Kadim anlatılar başta olmak üzere insanoğlu hep bir kavramla haşır neşir oldu: “Sınav”
İş bu kavramın gerçekleri üzerine düşünmeye ve eyleme geçmeye gelince hep kaçındık lakin gelgelelim mistik çağrışımlarına bayılmaktayız. Kader, Karma vb birçok spritüal kapitalist öğretilere ilham kaynağı olan bu anlayışı o kadar benimsemişiz ki; yaşanan her kötü olay, felaket sonrası kendimizi hemen tazeleyebiliyoruz. Lakin almamız gereken dersler söz konusu olduğunda hep bir köşede kalıyorlar ve daha sonra üzerlerine yenileri ekleniyor daha sonra yine yenileri…
Bu rasyonel olmayan anlayışı salt oryantalist güzellemeler ile salt görece geri kalmış dünyaya dönük bir şey gibi düşünmeyin sakın. Dünyanın en güçlü ülkesi ABD’de bile “Manifest Destiny” şeklinde kendini zuhur eden bu anlayış, tüm insanlığın başında kara veba gibi zamanı gelince fırtınalar estirebilmektedir. Semavi dinlerin seçilmiş insanları da farklı bir anlayışın dışa vurumu değildir.
Araştıranlar bilecektir; Aydınlanma düşüncesi sonrası “Ergin Akıl” denen bir kavram ortaya atılmıştır. İnsanı bir birey olarak kabul edebilmenin öncelikli şartını akılcı sorgulamalar yapabilmesi şeklinde kabul eden bu düşünce, skolastik düşünceyi yerle bir etmiştir. İnsanları din tüccarlığı ile hükümranlığı altına alan Kilise İktidarını alaşağı etmiştir ve bu yıkıntının küllerinden Avrupa Bilimi doğmuştur. Müslüman Coğrafyası’nda ise çok daha öncesi kendini gerçekleştiren bu uyanış, insanlığa çok şey katmıştır. İbn-i Rüşd, Farabi, Meryem el-İcliyye, İbn-i Batuta, Ömer Hayyam vb. birçok düşünür, zamanının çok ilerisinde düşün ürünleri ortaya koymuştur.

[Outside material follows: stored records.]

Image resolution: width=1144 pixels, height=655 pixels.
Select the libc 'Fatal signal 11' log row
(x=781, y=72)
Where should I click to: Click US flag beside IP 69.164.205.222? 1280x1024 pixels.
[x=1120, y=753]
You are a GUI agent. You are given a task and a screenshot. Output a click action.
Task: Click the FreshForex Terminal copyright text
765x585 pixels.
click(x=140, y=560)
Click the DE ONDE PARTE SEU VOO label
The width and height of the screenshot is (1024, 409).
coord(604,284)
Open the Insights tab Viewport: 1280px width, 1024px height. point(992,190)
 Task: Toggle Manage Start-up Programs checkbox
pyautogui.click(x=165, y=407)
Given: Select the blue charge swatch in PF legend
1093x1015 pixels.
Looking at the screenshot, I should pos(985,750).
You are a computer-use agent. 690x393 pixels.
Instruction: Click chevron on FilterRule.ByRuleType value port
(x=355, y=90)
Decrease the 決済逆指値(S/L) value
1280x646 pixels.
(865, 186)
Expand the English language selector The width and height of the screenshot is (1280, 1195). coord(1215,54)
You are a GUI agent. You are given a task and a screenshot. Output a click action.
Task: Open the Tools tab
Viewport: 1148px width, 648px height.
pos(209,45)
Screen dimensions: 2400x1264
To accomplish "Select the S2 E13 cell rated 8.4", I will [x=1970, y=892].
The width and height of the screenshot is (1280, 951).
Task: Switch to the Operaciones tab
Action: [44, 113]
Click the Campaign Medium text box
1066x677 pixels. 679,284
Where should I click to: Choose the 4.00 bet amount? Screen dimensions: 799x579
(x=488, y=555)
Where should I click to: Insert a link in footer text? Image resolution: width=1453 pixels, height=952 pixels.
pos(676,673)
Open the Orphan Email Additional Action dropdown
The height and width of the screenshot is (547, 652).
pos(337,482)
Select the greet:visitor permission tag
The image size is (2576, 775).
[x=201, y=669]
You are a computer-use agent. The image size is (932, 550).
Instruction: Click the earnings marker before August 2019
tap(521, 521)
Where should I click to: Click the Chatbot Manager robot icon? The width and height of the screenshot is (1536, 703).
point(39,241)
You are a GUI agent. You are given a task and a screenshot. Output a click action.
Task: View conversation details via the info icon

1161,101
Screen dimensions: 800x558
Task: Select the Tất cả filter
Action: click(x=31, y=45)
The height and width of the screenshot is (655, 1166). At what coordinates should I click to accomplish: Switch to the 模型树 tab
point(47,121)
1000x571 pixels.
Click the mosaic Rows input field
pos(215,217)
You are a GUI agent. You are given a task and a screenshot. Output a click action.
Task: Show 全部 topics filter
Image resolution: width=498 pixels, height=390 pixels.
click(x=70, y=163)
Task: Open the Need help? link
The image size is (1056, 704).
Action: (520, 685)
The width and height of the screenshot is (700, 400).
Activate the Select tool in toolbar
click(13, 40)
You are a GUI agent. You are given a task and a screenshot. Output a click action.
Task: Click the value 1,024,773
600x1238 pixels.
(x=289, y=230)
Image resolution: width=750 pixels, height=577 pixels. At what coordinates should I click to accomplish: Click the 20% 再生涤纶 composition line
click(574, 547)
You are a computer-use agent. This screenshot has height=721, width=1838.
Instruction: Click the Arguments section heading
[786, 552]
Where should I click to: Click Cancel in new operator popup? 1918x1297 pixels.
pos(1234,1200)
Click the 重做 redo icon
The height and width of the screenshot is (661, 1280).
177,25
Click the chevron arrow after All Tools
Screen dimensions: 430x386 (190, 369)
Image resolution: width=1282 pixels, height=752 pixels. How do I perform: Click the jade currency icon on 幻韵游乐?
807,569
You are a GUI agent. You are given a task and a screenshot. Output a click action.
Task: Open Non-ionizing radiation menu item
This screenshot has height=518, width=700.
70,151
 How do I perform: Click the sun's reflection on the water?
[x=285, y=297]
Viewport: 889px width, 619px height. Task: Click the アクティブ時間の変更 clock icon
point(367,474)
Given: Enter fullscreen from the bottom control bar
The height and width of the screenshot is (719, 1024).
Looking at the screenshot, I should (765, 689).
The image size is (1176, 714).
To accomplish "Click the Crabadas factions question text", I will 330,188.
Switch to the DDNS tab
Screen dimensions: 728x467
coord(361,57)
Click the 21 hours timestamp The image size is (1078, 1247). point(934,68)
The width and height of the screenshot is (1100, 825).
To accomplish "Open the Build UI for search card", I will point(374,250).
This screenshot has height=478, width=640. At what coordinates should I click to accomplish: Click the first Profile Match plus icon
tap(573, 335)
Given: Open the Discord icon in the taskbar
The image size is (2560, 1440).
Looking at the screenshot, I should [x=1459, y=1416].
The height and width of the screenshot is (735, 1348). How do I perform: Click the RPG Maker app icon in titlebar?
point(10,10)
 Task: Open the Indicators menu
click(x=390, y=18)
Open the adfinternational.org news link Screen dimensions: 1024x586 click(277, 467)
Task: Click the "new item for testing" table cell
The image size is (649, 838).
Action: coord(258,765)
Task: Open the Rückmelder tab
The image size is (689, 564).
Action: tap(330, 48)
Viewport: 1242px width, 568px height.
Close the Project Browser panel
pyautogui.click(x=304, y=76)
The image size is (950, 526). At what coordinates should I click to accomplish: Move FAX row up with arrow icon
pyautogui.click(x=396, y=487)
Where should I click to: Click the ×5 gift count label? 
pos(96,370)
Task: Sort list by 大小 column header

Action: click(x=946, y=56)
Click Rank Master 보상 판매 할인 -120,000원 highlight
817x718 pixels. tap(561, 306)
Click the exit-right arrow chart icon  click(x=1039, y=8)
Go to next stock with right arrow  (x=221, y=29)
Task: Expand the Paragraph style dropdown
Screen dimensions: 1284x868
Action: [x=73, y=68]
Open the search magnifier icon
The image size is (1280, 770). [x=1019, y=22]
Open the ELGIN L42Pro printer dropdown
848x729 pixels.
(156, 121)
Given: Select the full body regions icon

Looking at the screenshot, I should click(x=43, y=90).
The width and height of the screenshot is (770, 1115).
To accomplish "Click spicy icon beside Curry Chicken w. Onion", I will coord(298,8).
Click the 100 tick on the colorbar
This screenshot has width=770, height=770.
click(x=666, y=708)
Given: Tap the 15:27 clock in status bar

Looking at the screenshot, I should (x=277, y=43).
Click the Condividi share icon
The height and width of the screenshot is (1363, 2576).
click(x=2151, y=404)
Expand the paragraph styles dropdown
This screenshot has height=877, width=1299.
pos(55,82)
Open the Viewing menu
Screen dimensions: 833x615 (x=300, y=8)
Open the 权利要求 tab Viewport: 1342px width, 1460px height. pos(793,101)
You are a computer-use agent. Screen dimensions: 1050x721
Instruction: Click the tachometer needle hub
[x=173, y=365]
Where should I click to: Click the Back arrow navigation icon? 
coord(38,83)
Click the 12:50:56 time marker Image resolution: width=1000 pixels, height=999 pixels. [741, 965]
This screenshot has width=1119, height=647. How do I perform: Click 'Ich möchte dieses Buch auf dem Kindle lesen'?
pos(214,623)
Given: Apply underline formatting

İşte bu kolektif ilerleme, asırlar sonrasında öyle bir noktaya varmıştır ki; yıkımını kendi ellerinden yaşamıştır. Sömürgeleşme, insanlık onurunu en alt seviyelerine indirmiş akabinde gelen büyük savaşlar, gerici düşünceye tekrar ayağa kalkmak konusunda ciddi bir fırsat vermiştir. Bilimi yanlış alanlarda kullanan insanlardan ziyade bilimin bizatihi kendisini tartışmaya açtırmıştır. Sonuç olarak değişmeyen tek bir şey vardır: “Yıkım”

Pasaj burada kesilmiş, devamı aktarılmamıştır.